ARMA and Normality In this book Zucchinni et al on page 3 the authors state "Consider, as an example, the series of annual counts of major earthquakes for the years 1900-2006, both inclusive... For this series, the application of standard models such as ARMA would be inappropriate, because such models are based on the normal distribution. Instead, the usual model for unbounded counts is the Poisson distribution...".
Is this statement correct? If it is, in what sense are ARMA models based on the Normal distribution? ARMA models are defined without invoking any Normality assumption, so then where does the Normality assumption come in?
 A: The ARMA equation is just a recursive equation for the time series, but it is usually paired with an assumption that the error terms in the model are white noise (i.e., IID normal with zero mean).  Moreover, if you want the model to be strongly stationary the resulting joint distribution of the time-series values should be normal.  (You can find more on the latter aspect of the process in related questions here and here).  So as a practical matter, while it is possible to form ARMA models that are not normal, these are also non-stationary and so they are not in common use.
In any case, there is no stationary ARMA process with a non-empty auto-regressive part that can model a count variable (i.e., a non-negative integer).  The reason for this is that any stationary non-empty AR-part will always have a coefficient that is not an integer, so it will multiply previous integer count values by a non-integer, which will give a non-integer output in at least some cases.  (As an exercise, you might want to have a look at the ARMA model form and see if you can demonstrate this.)
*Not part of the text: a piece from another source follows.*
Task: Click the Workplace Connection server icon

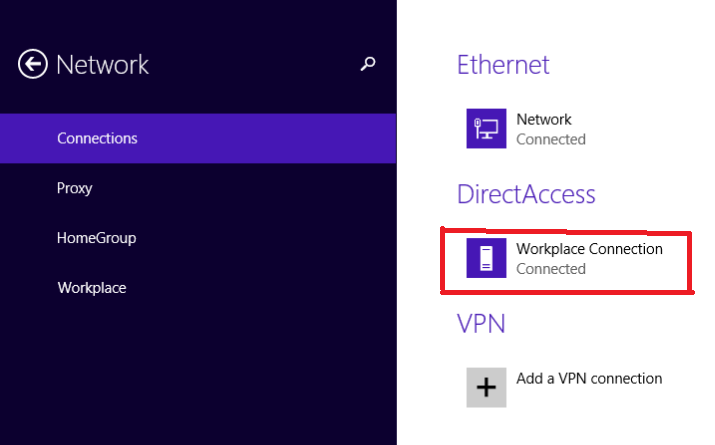Action: pyautogui.click(x=486, y=258)
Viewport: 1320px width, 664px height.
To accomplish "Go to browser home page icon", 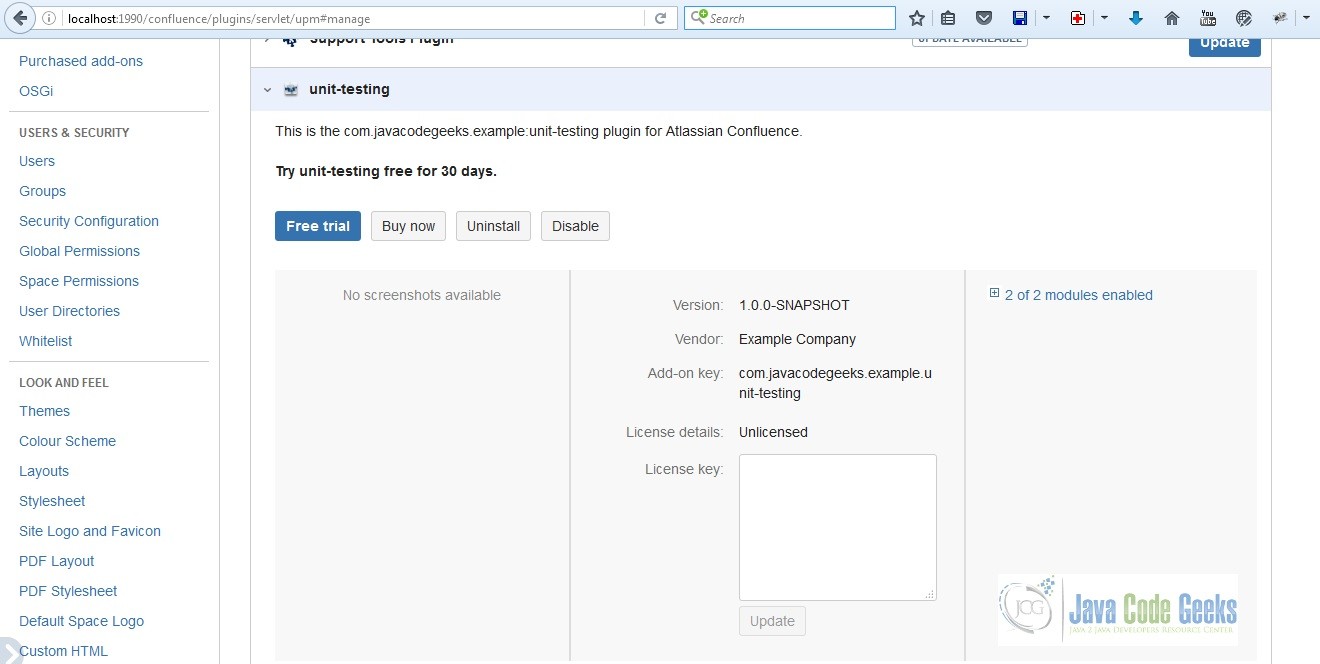I will coord(1170,17).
As jbowman points out in the comments, what you can do is to have a hierarchical model where you specify a distribution for the observable count values and then model some parameter of this distribution (e.g., the logarithm of the mean of the count) as a latent variable using an underlying ARMA model.  This type of model would allow you to have count values as your observable variable while still exhibiting latent auto-regressive behaviour.